Sarah Murray has an interesting article in the January 7, 2013 edition of the Financial Times - - Destructive storm offers constructive lessons. The article looks at the trend of incorporating environmental strategies as part of MBA courses given our recent weather disasters and the era of extreme weather. The core questions of climate adaption appears to be coming to business schools and engineering. Risk analysis, environmental management, uncertainty in global supply chains, and energy security are becoming required subject material for an uncertain world.
None of this will be easy. Climate adaption is a multidisciplinary problem requiring multidisciplinary vision. Both academia and the business world struggle with systems and holistic thinking. Murray writes the following:
"There is evidence that schools are beginning to put issues of environmental responsibility and climate change into the heart of the MBA rather than leaving them as optional electives.
But the challenge facing schools is that the issues raised by Sandy could be taught through a number of management education topics, from finance and strategy to climate risk, energy management and environmental sustainability.

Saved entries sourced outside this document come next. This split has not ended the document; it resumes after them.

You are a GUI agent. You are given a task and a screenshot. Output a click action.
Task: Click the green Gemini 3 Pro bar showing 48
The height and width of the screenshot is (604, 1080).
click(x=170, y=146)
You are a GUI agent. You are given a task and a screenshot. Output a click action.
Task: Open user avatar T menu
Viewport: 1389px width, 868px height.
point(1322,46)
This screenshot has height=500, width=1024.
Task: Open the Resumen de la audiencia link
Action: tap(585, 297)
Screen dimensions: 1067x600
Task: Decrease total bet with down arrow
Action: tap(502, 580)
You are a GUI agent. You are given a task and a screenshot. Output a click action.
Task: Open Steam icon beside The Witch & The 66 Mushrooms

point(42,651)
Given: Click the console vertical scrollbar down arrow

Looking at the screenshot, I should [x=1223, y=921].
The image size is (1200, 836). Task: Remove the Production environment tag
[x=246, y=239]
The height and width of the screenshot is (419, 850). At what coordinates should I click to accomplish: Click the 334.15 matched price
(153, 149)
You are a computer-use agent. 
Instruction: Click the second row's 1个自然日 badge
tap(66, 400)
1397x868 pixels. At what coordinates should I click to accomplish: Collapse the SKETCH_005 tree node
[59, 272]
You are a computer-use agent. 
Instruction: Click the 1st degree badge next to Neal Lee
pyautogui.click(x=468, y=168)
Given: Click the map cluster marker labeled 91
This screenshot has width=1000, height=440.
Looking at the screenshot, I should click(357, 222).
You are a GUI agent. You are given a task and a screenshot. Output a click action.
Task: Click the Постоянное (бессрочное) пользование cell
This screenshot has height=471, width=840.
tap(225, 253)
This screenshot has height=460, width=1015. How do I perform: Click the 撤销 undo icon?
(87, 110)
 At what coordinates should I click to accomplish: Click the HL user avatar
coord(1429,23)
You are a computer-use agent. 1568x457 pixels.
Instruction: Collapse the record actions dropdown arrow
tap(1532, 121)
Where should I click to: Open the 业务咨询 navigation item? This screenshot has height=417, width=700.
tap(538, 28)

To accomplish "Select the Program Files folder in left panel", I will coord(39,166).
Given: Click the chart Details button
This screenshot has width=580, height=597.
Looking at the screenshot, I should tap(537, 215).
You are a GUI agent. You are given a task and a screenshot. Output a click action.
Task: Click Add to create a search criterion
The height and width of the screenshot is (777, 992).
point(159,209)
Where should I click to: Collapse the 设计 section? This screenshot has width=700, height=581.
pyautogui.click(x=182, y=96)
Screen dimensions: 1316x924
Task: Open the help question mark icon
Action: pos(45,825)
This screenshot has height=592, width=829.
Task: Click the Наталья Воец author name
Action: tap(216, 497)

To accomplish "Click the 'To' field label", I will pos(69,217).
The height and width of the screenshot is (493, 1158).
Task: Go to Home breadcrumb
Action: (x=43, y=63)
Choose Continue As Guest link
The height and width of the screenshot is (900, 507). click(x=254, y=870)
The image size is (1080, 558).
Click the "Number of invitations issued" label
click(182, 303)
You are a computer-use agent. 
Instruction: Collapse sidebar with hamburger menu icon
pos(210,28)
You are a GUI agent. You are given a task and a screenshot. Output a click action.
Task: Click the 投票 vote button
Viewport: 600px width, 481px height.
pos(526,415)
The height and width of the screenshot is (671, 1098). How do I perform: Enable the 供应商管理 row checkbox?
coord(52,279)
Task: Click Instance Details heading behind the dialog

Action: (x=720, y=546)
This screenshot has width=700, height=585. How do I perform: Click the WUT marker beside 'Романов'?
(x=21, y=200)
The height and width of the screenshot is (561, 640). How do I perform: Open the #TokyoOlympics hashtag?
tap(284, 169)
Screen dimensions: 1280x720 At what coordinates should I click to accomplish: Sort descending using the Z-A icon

"All the disciplines come in, in one form of another," says Prof. Kunreuther {professor at the Wharton School of the University of Pennsylvania and co-director of Wharton's Risk Management and Decision Processes Centre}. "You can talk about sustainability or the environment and you have financial questions, management questions, decision-making questions and public policy questions."
Some attempts have been made in academia to link these different fields. At MIT, the Engineering Systems Division was established to tackle complex engineering systems problems by incorporating thinking on engineering, management and social sciences."